2025-01-28T12:16:32.365+05:30 info hbrsrv[2748277] [Originator@6876 sub=Asio] Closing LWD ASIO  ->  (plain text)
2025-01-28T12:16:32.365+05:30 info hbrsrv[2748277] [Originator@6876 sub=Delta] HbrSrv cleaning out ClientConnection ([Y.Y.Y.Y]:55936)
2025-01-28T12:16:32.365+05:30 error hbrsrv[2748277] [Originator@6876 sub=Main] HbrError stack:
2025-01-28T12:16:32.365+05:30 error hbrsrv[2748277] [Originator@6876 sub=Main]    [0] ClientConnection (client=[Y.Y.Y.Y]:55936) request callback failed: Connection reset by peer: The connection is terminated by the remote end with a reset packet. Usually, this is a sign of a network problem,  timeout, or service overload.
2025-01-28T12:16:32.365+05:30 error hbrsrv[2748277] [Originator@6876 sub=Main]    [1] Dropping error encountered from network

(Note: In above logs Y.Y.Y.Y is the Source ESXi vmkernel where replication traffic is enabled)

 

Environment

  • vSphere Replication 8.x
  • vSphere Replication 9.x

Cause

This can be caused by following reasons:

  1. Poor replication bandwidth allocation between sites
  2. Network configuration of external switches, routers, firewall and WAN appliances.
  3. Network performance is poor or inconsistent.

Resolution

Engage the physical switch vendor to identify network bottlenecks affecting replication performance, ensure stable connectivity with sufficient bandwidth between source and target sites, and check for congestion or packet loss.

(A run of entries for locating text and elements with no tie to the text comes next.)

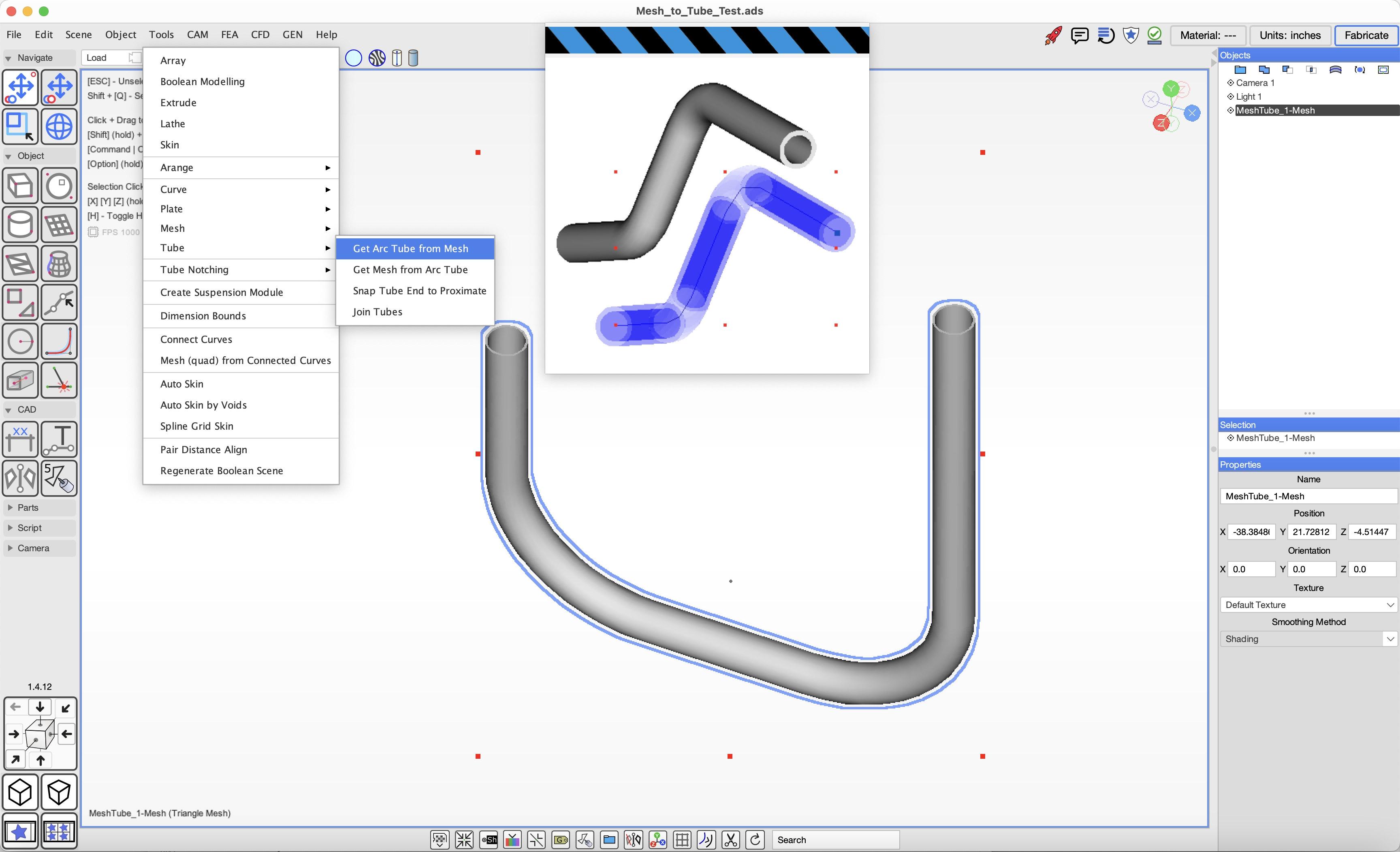The width and height of the screenshot is (1400, 852).
Task: Click the scissors icon in bottom toolbar
Action: click(x=731, y=839)
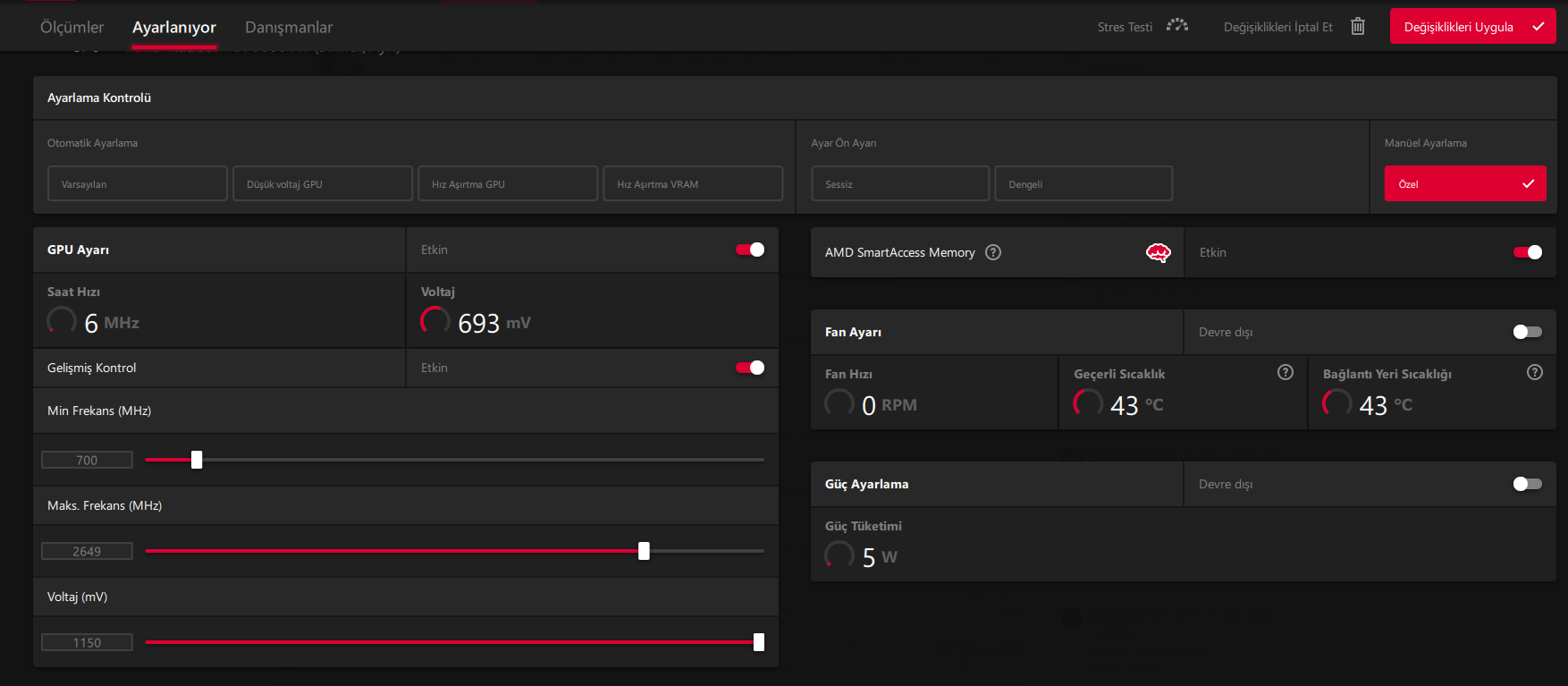This screenshot has height=686, width=1568.
Task: Click Değişiklikleri Uygula button
Action: pos(1473,27)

To perform packet captures, follow this article: Using the pktcap-uw tool in ESXi 5.5 and later (341568)

Following commands can be used to capture packets:

  1. To capture packets on the uplink vmnic of source ESXi host where the VM is running:  

    # pktcap-uw --uplink vmnic --dir 2 -o /vmfs/volumes/Datastore_name/vmnic.pcap

  1. To capture packets on the VMkernel interface used for replication traffic: 

    # pktcap-uw --vmk vmk0 --dir 2 -o /vmfs/volumes/Datastore_name/vmk2.pcap

  1. To capture packets on the network adapter of the DR site replication appliance:

    # tcpdump -i eth0 -w /tmp/eth0.pcap 

These packet captures can be analyzed by the physical switch vendor for potential issues on the network such as out of order packets or tcp reset events.